Minoritenpater Vincenzo Maria Coronelli, Kosmografie- und Geografiegelehrter
Minoritenpater Vincenzo Maria Coronelli, Kosmografie- und Geografiegelehrter. Kupferstich, 1708 - Foto: Wikimedia Commons - Gemeinfrei
1717 holte ihn der Kaiser in seine Residenzstadt, damit dieser an der Regulierung der ungestümen Donau zumindest als Fachmann teilnehmen sollte. Der Kaiser beschenkte den Italiener mit einer goldenen Medaille und ernannte ihn zum "Commissario und Direktor der Donau und andere Flüsse" (Commissario Perpetuo del Danubio [Ständigen Kommissar der Donau]).

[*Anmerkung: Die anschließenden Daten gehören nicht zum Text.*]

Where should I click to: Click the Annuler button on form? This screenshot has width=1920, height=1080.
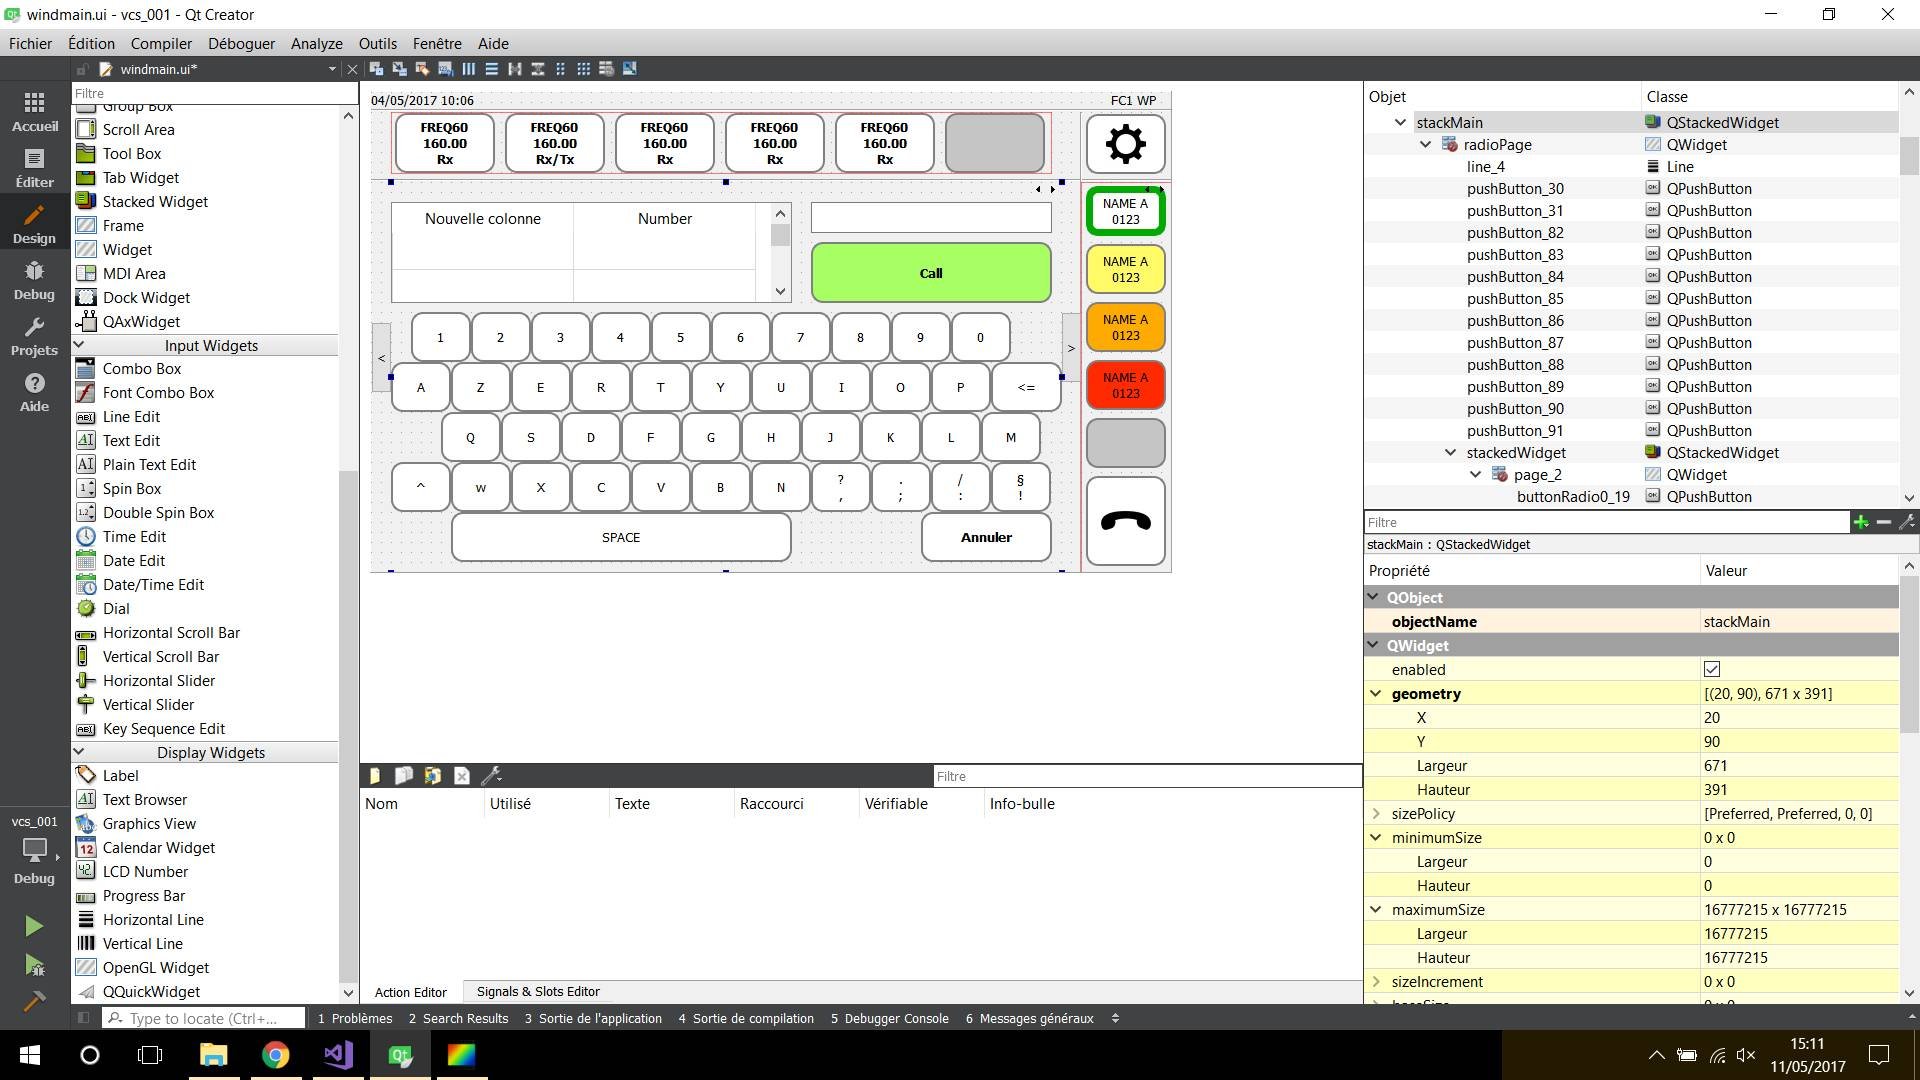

Ein anderes Beispiel barockgelehrter Belesenheit im Reich Karls VI. wäre der vom Kaiser 1726 geadelte Giovanni Giacomo von Marinoni. Der im italienischen Udine geborene Wissenschaftler war damals der bekannteste Kartograf. Schon 1704 bereitete er die Vermessungsarbeiten für den Wiener Linienwall vor.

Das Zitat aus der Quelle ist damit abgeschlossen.